Text block:
--------------------------------------------------

Auke Lootsma
Resident Representative, UNDP Yemen
On Saturday, 2 April at 7:00 pm, Yemen began a two-month truce agreed to by the parties of the conflict and brokered by the Special Envoy for Yemen, Hans Grundberg. At the same time, the Gulf Cooperation Council-sponsored Yemeni-to-Yemeni peace talks began in Riyadh. For the first time in seven years, these events give widespread hope among Yemenis that peace may prevail long after the two months have passed.
This good news could not come a moment too soon. The extensive humanitarian and development crises besetting the country must be urgently addressed as we are nearing a tipping point for Yemen’s 31.8 million people.
According to UNDP’s Impact of War on Yemen reports, hundreds of thousands of deaths can be attributed to indirect effects of the conflict, not from the battlefield. More people are dying because of hunger, lack of services, and degraded living conditions than from direct violence. The protracted war has led to unrelenting damage to Yemen and its people and has damaged the country’s social fabric.
The United Nations and other agencies working all over Yemen continue to cry out about the dire situation and urgency, but global crises have resulted in competing priorities. In March, the UN High Level Pledging Event for Yemen carried an urgent ask of US$4.3 billion to address prevailing needs. But sadly, just a fraction—US$1.62 billion—was pledged and aid agencies will have to do more with less to meet the ever-increasing needs.
What is worse is that the UN is projecting shocking food insecurity by June 2022. The most comprehensive data collection exercise since the conflict began projects that 19 million people, 60 percent of the population, will face severe acute food insecurity and will be in dire need of urgent assistance. In short, two out of three Yemenis will have no idea where or how they will get their next meal, despite food being readily available throughout the country.
The bottom line is that as the cost of food continues to rise, its access shrinks. With reduced household incomes from years of unpaid salaries, and with less incoming remittances, increased taxes, and continued depreciation of the currency, particularly in the south, a family’s ability to purchase food and other critical supplies has been significantly weakened. This is simply devastating to a country that imports 90 percent of its food.
For most Yemenis there are no savings accounts, and nothing left for a rainy day. The majority live hand-to-mouth, while the cost of food has skyrocketed and slips further from the most needy and desperate.
Playing squarely into Yemenis’ food affordability is the recent surge in the cost of shipping, which has increased seven-fold in 18 months, with bulk commodities spiking. And residual issues from COVID-19 have decreased consumers’ purchasing power even more.
Unfortunately, this will only get worse with the onslaught of the Ukrainian conflict, as Yemen is dependent upon the Ukraine and Russia for over 55 percent of its grain imports. Despite the markets being full of food, the increased prices of wheat, rice, corn, and fuel have hurled a heavy punch felt by poor Yemeni families.

--------------------------------------------------

Material shown:
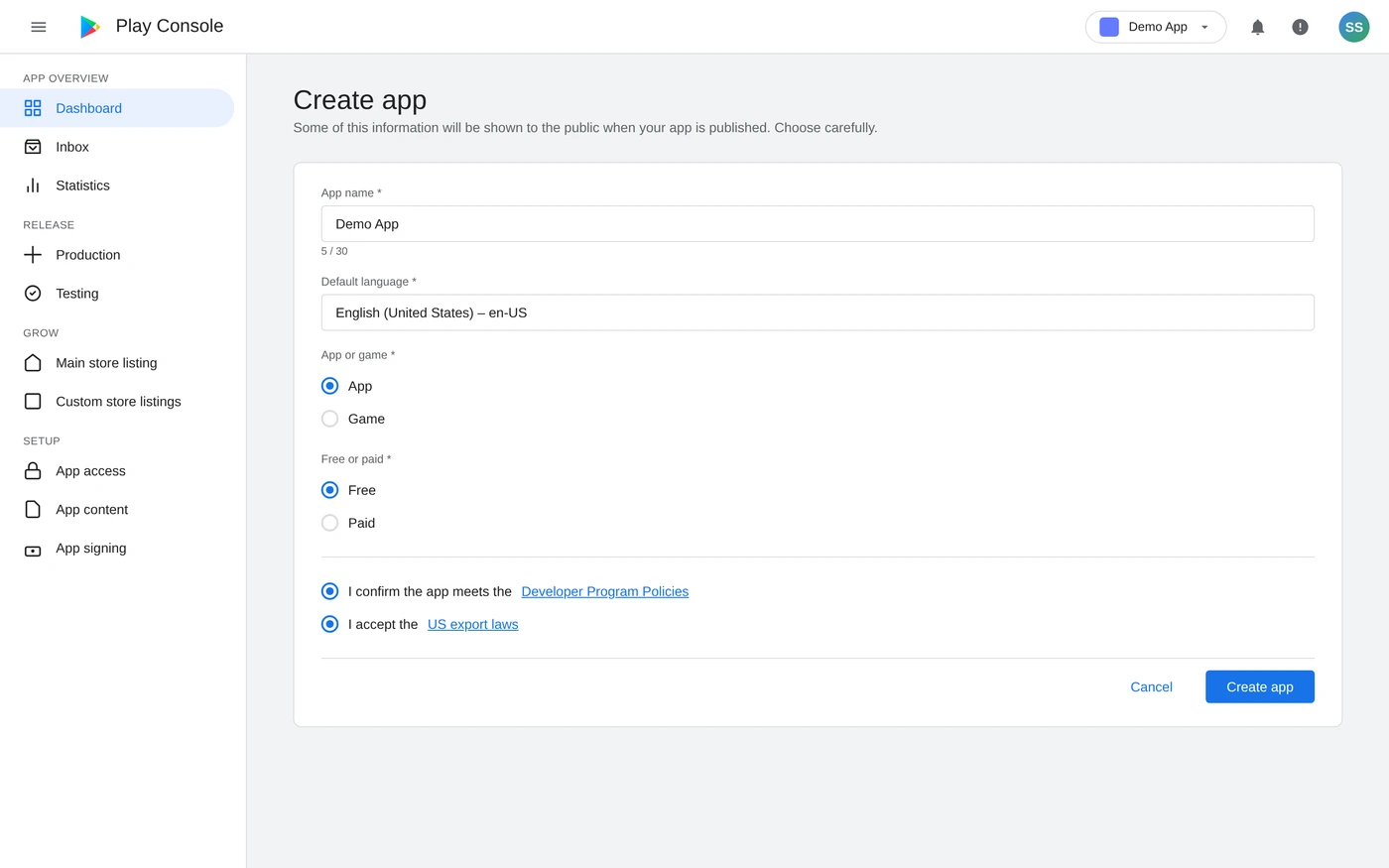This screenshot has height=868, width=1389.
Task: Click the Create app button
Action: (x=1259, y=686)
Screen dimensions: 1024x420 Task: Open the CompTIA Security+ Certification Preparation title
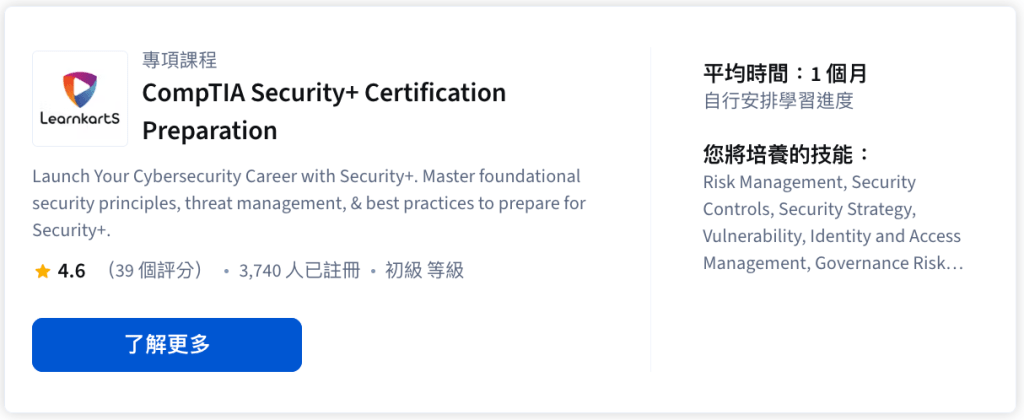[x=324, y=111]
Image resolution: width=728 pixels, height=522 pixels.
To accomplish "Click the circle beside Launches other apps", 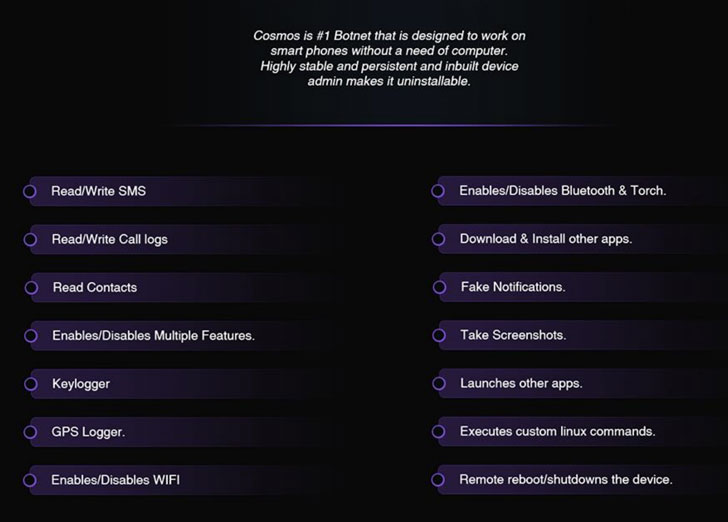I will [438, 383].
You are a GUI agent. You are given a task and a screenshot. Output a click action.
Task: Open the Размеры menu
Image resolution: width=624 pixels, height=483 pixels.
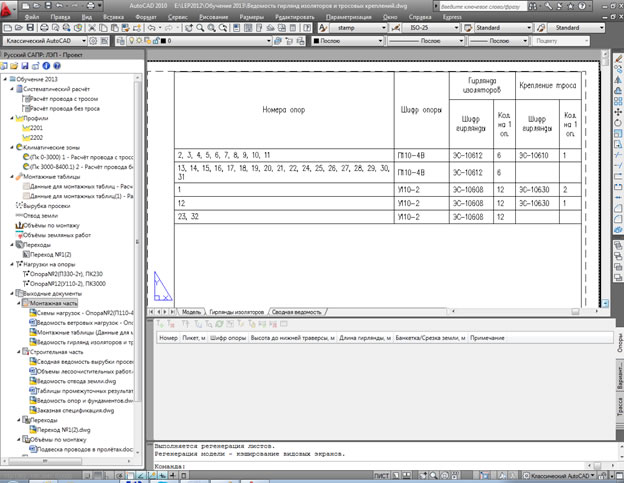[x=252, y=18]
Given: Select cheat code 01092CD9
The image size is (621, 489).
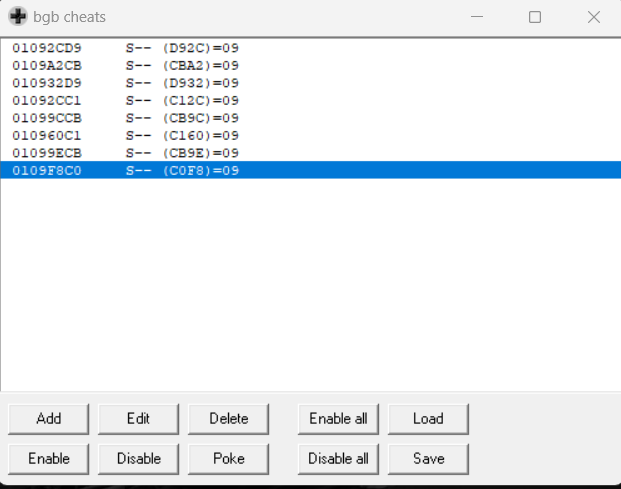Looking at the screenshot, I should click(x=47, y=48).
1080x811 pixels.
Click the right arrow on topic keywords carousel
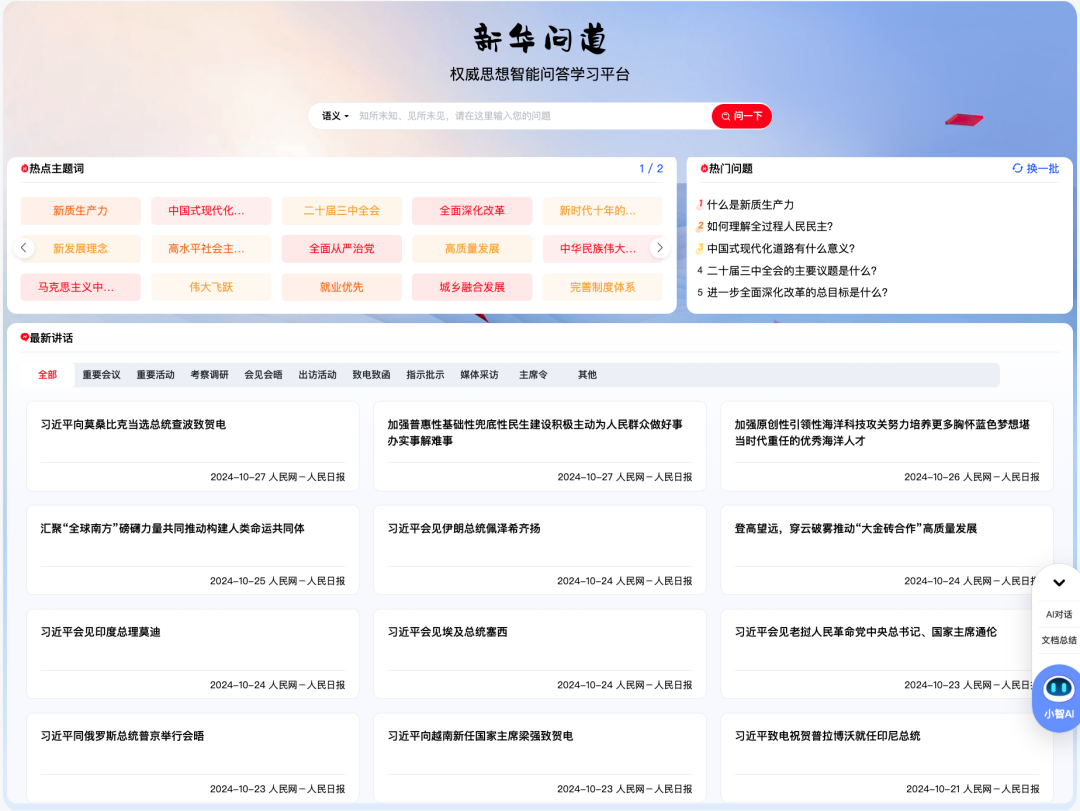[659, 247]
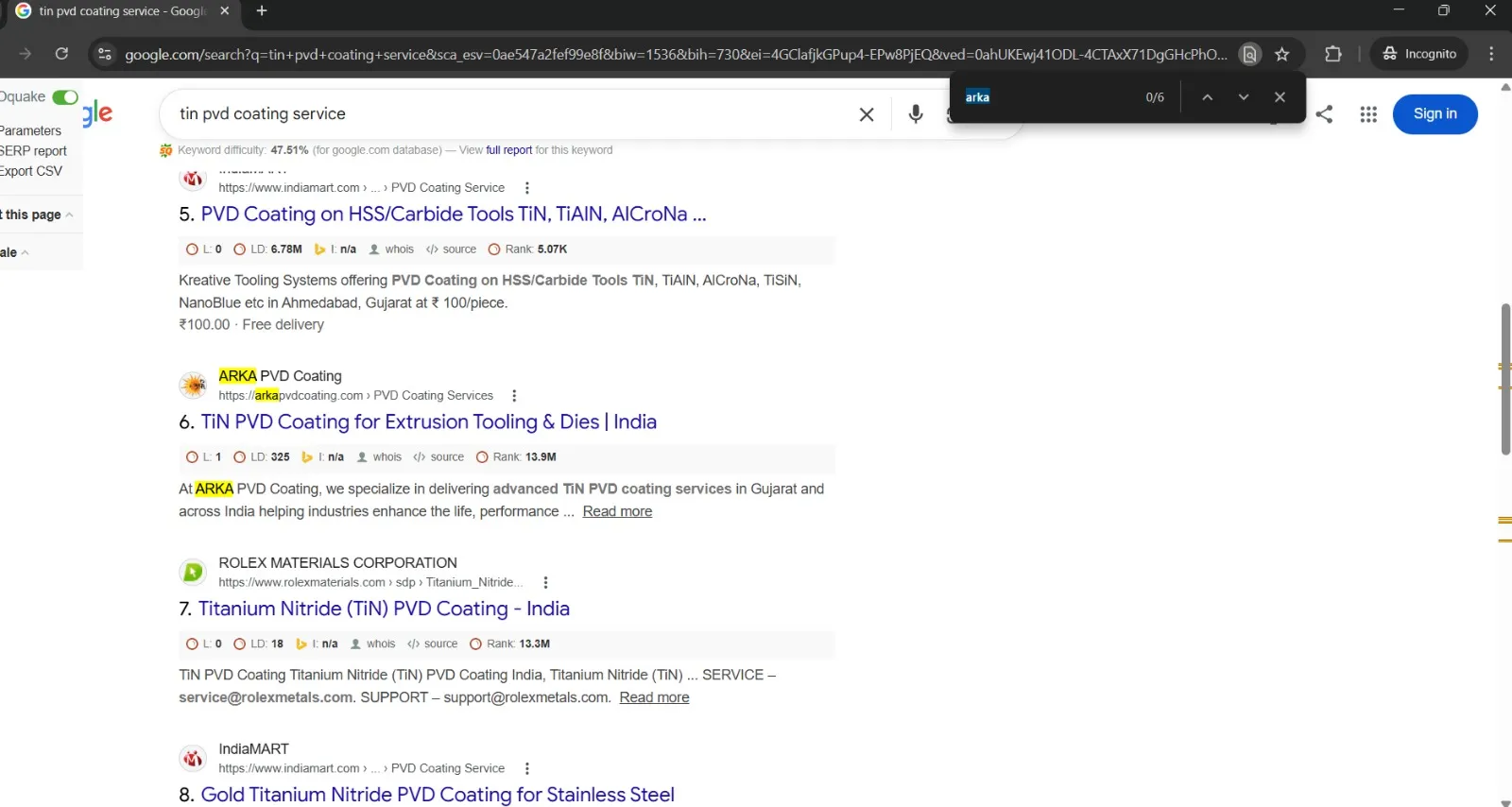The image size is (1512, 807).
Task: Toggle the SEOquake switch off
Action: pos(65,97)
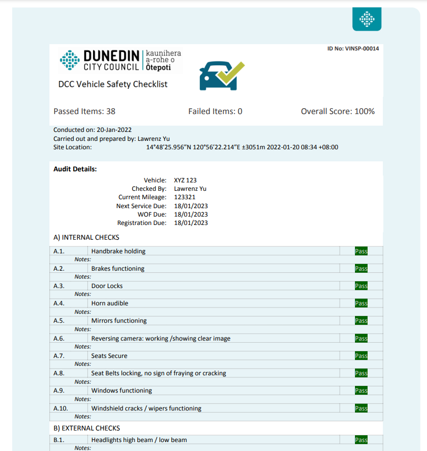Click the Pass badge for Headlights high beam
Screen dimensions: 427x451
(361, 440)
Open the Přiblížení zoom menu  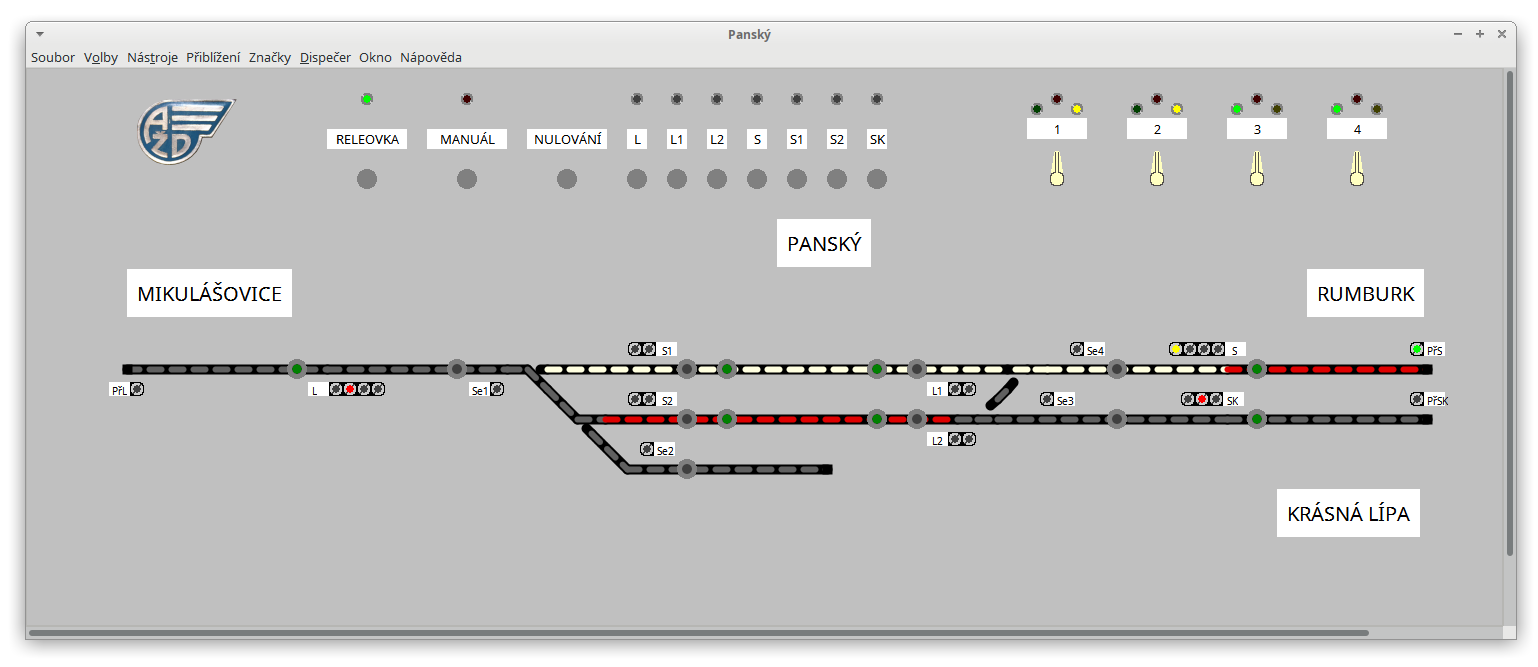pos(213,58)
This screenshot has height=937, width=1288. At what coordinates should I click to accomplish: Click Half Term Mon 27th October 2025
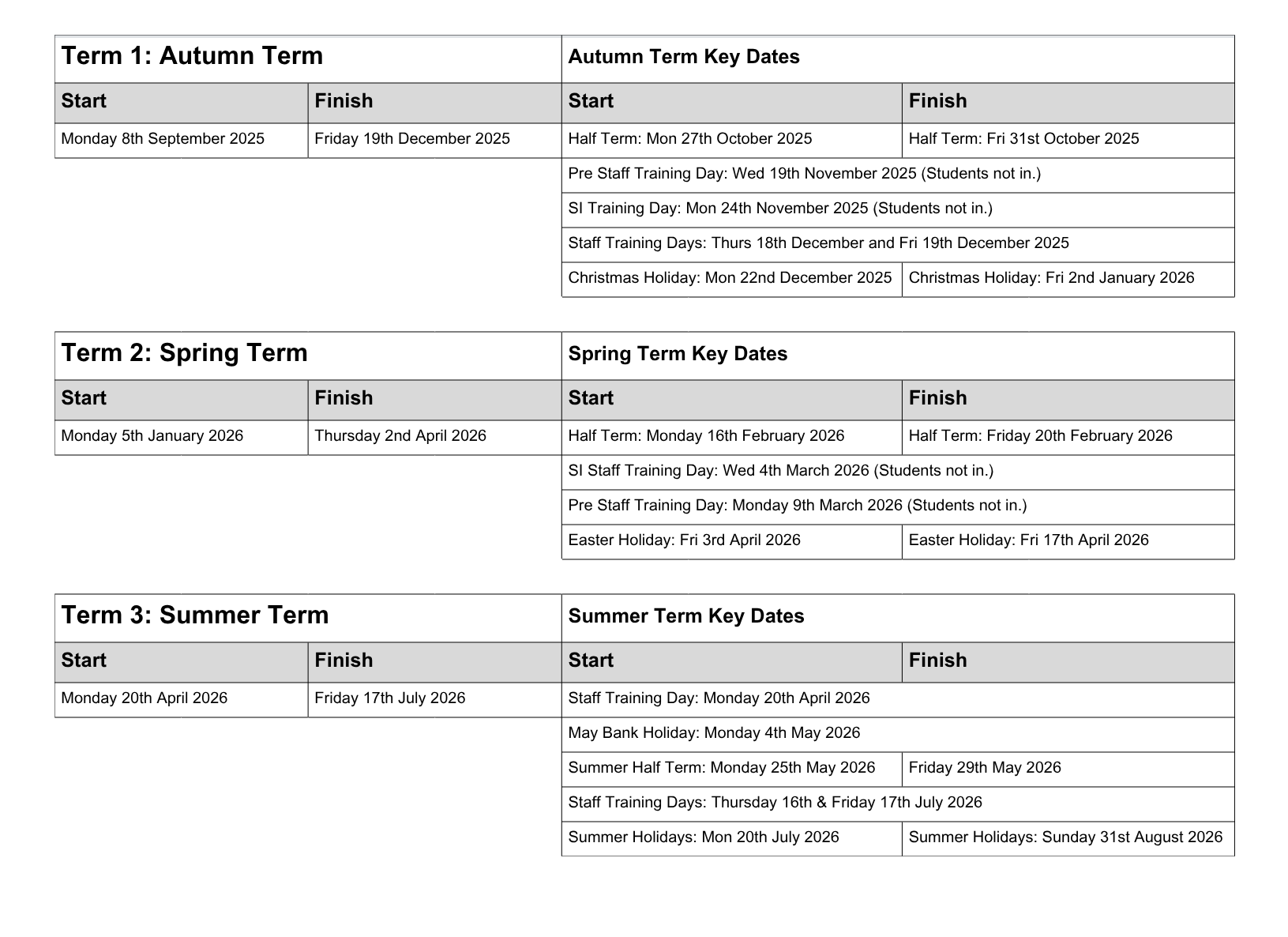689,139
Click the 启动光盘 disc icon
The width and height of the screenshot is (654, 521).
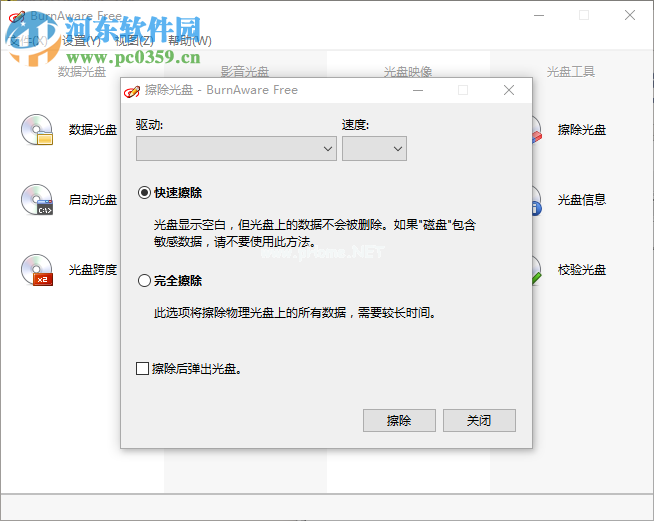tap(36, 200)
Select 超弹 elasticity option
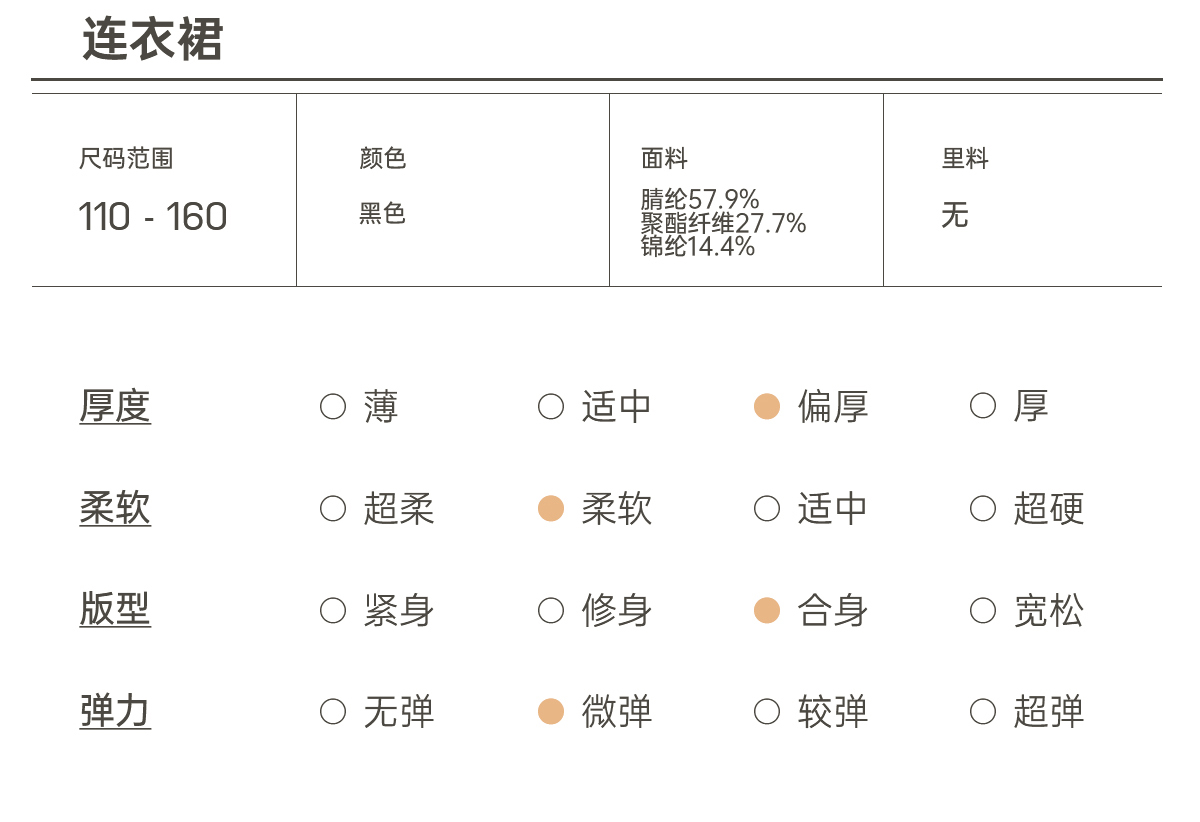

--------------------------------------------------

What you will do: Copy the stretch of the Yemen article from "The bottom line" through "needy and desperate.", replacing "devastating" with "catastrophic". None of the items are needed for this work.

Reply:
The bottom line is that as the cost of food continues to rise, its access shrinks. With reduced household incomes from years of unpaid salaries, and with less incoming remittances, increased taxes, and continued depreciation of the currency, particularly in the south, a family’s ability to purchase food and other critical supplies has been significantly weakened. This is simply catastrophic to a country that imports 90 percent of its food.
For most Yemenis there are no savings accounts, and nothing left for a rainy day. The majority live hand-to-mouth, while the cost of food has skyrocketed and slips further from the most needy and desperate.